Now in its twelfth year, Class 46 is dedicated to European trade mark law and practice. This weblog is written by a team of enthusiasts who want to spread the word and share their thoughts with others.

Want to receive Class 46 by email?
Click here subscribe for free.

Who we all are...

Anthonia Ghalamkarizadeh

Birgit Clark

Blog Administrator

Christian Tenkhoff

Fidel Porcuna

Gino Van Roeyen

Markku Tuominen

Niamh Hall

Nikos Prentoulis

Stefan Schröter

Tomasz Rychlicki

Yvonne Onomor

TUESDAY, 17 JUNE 2025
EUIPO’s study on GenAI and copyright

On 12 May 2025, the EUIPO released a detailed study analysing how generative AI (GenAI) impacts EU copyright law. Gabriele Engels, Chair of the MARQUES Cyberspace Team, explains more.

The study focuses on three areas: the use of copyrighted content as training data by GenAI models (GenAI input), the legal status of AI-generated content (GenAI output) and the broader implications for rights holders, AI developers and the copyright ecosystem.

Although designed for legal experts and policymakers, the findings are significant for tech companies, creators, platforms and rights holders. As companies adopt GenAI on a growing scale, legal and commercial questions around data use, authorship, licensing and enforcement are in urgent need of clear answers.

To help these stakeholders, EUIPO plans to launch a Copyright Knowledge Centre in November 2025, aimed at supporting rights holders to manage the use of their works, inform EU policymakers and tackling key challenges.

GenAI inputs

AI models need vast amounts of data to train their algorithms. This is often collected through web crawling or scraping practices that may involve copyright-protected material. As a result, many of the measures used by copyright holders to control access to their works focus on combating this practice.

Legal background

Under the EU’s Copyright in the Digital Single Market Directive (DSM Directive), text and data mining (TDM), which is the reproduction of content for training purposes, is allowed in specific circumstances.

In this context, Article 4 of the DSM Directive provides for the rights holders ability to “opt out” of TDM by clearly stating their objection, and thereby reserving their exclusive copyrights. For this opt out to be valid, the reservation must be made expressly, by the rights holder and in an appropriate manner, including “machine-readable means” for content made publicly available online. In case of such an opt out, developers must obtain an authorisation by the right holder, usually a licence agreement, before using the content.

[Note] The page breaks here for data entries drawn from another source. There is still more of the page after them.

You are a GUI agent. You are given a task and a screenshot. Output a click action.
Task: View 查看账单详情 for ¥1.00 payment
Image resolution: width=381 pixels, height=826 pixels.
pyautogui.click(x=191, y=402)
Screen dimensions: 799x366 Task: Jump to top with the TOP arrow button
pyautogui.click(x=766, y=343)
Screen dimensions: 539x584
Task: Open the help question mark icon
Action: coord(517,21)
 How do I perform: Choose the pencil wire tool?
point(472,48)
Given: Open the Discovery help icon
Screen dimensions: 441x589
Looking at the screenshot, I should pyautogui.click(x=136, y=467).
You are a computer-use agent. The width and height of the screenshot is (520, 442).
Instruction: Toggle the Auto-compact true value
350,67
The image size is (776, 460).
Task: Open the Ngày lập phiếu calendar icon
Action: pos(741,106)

The EU’s Artificial Intelligence Act (EU AI Act) adds that GenAI providers must respect TDM opt-outs by copyright holders and disclose sufficiently detailed summaries of the training data they utilise. It also requires AI-generated content to be detectable in a machine-readable format.

Rights reservations

"There is a consensus amongst stakeholders that REP doesn’t meet the DSM-Directive’s standards for expressing copyright opt-outs in an appropriate manner."

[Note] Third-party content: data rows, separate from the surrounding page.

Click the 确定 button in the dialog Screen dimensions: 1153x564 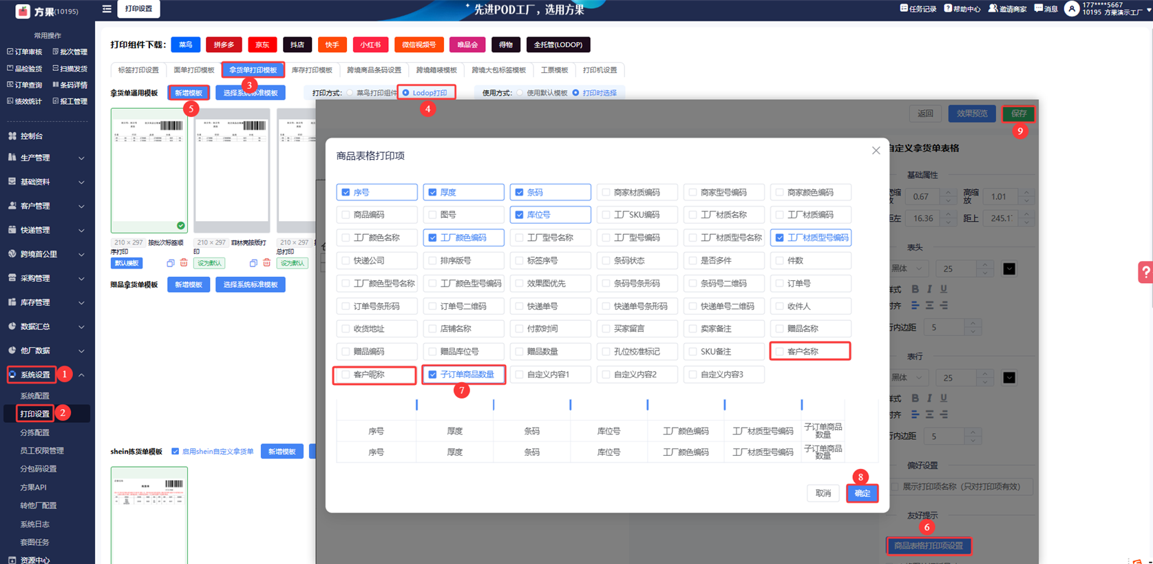(x=862, y=493)
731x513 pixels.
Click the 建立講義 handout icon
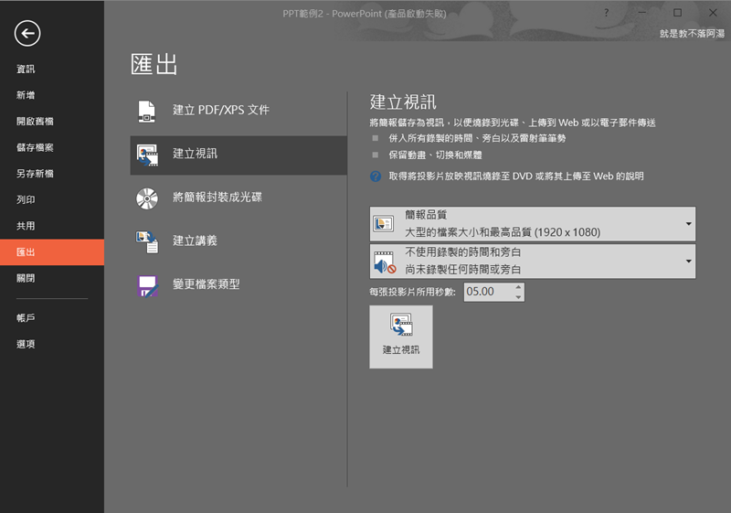147,240
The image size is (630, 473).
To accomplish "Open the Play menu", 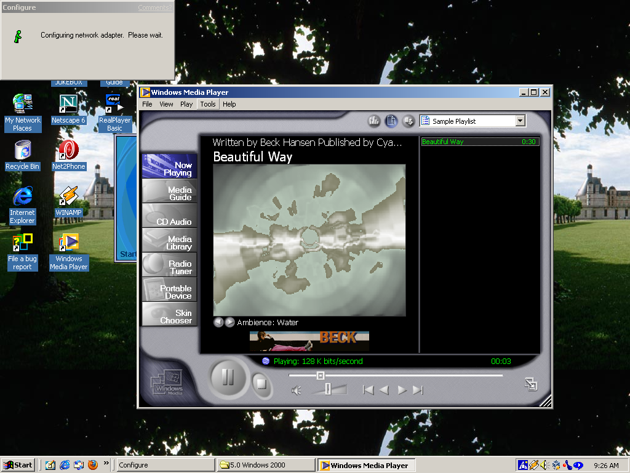I will pos(186,104).
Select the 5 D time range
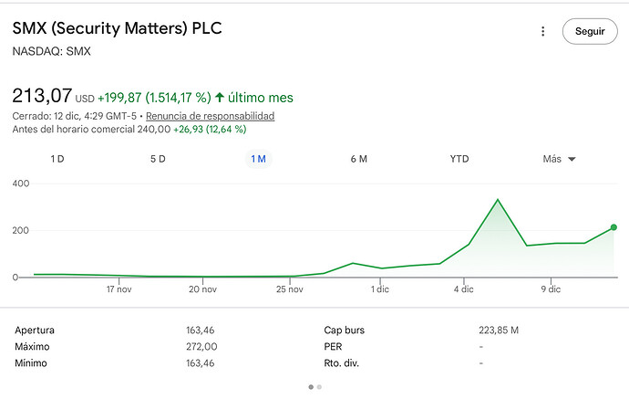 [x=158, y=159]
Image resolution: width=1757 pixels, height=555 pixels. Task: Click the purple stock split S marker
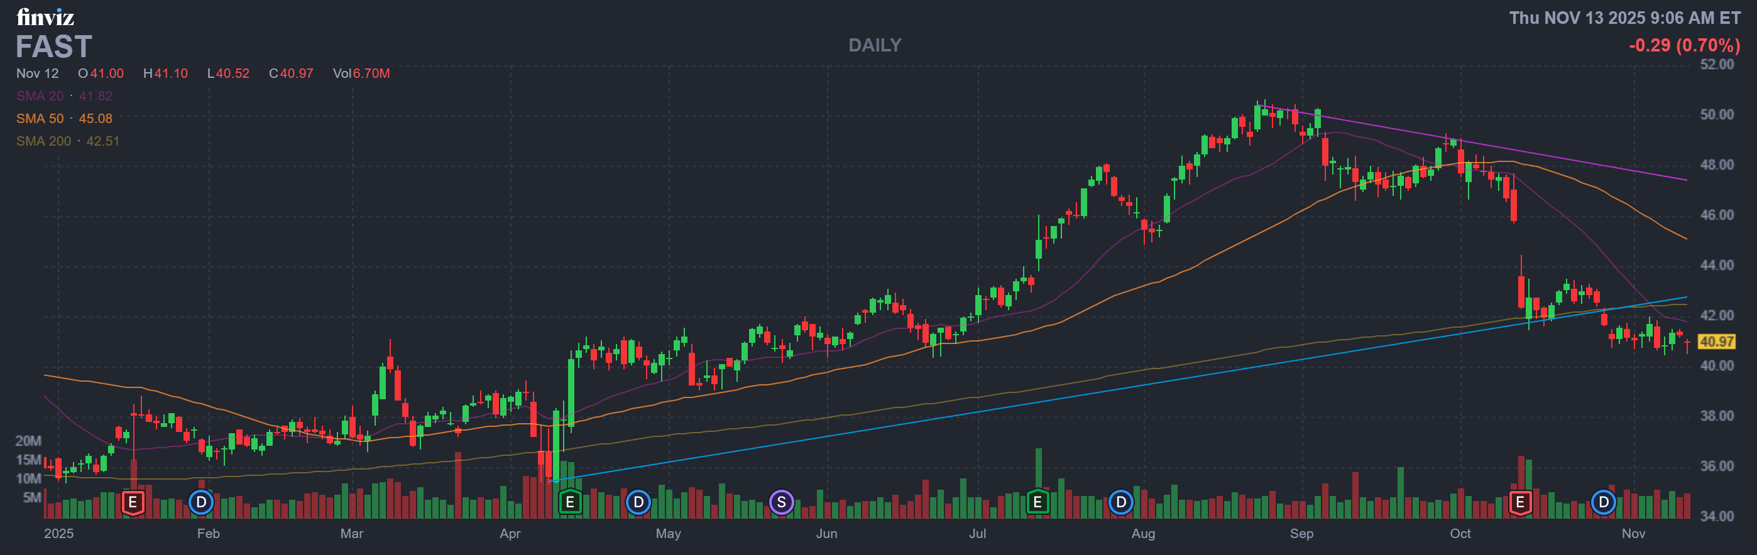coord(781,503)
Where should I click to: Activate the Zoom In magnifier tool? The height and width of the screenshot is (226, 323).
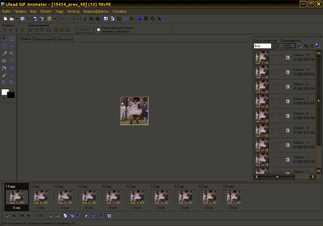4,83
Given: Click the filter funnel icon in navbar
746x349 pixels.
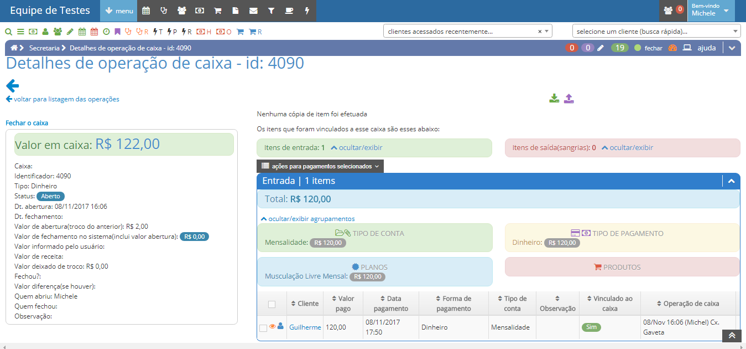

Robots Exclusion Protocol (REP) is a technical tool that website owners use to express their rights reservations and manage web crawling and scraping activities. However, there is a consensus amongst stakeholders that REP doesn’t meet the DSM-Directive’s standards for expressing copyright opt-outs in an appropriate manner.

It is seen as an incomplete and temporary solution due to its voluntary nature: it has to be complied with by scrapers, which undermines its enforceability as a technical safeguard.

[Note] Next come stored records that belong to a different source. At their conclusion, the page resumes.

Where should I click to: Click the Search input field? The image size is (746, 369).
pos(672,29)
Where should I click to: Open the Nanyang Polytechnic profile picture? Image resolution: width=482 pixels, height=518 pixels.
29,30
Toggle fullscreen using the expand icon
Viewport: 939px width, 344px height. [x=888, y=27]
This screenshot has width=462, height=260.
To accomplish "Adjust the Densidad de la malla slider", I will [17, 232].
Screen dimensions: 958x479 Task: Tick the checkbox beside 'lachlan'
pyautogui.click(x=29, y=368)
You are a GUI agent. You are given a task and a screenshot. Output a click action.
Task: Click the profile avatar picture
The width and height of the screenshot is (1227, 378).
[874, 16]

A widely acknowledged limitation is REP’s inherent lack of granularity and specificity regarding permitted uses. It requires website managers to actively configure and maintain restrictions, making implementation inconsistent across different sites.

No opt-out standard

No opt-out mechanism has emerged as a standard for rights holders to express their TDM rights reservations. Copyright holders use a mix of various legal measures (unilateral declarations, licensing constraints, website terms and conditions) and technical measures (metadata and content provenance protocols).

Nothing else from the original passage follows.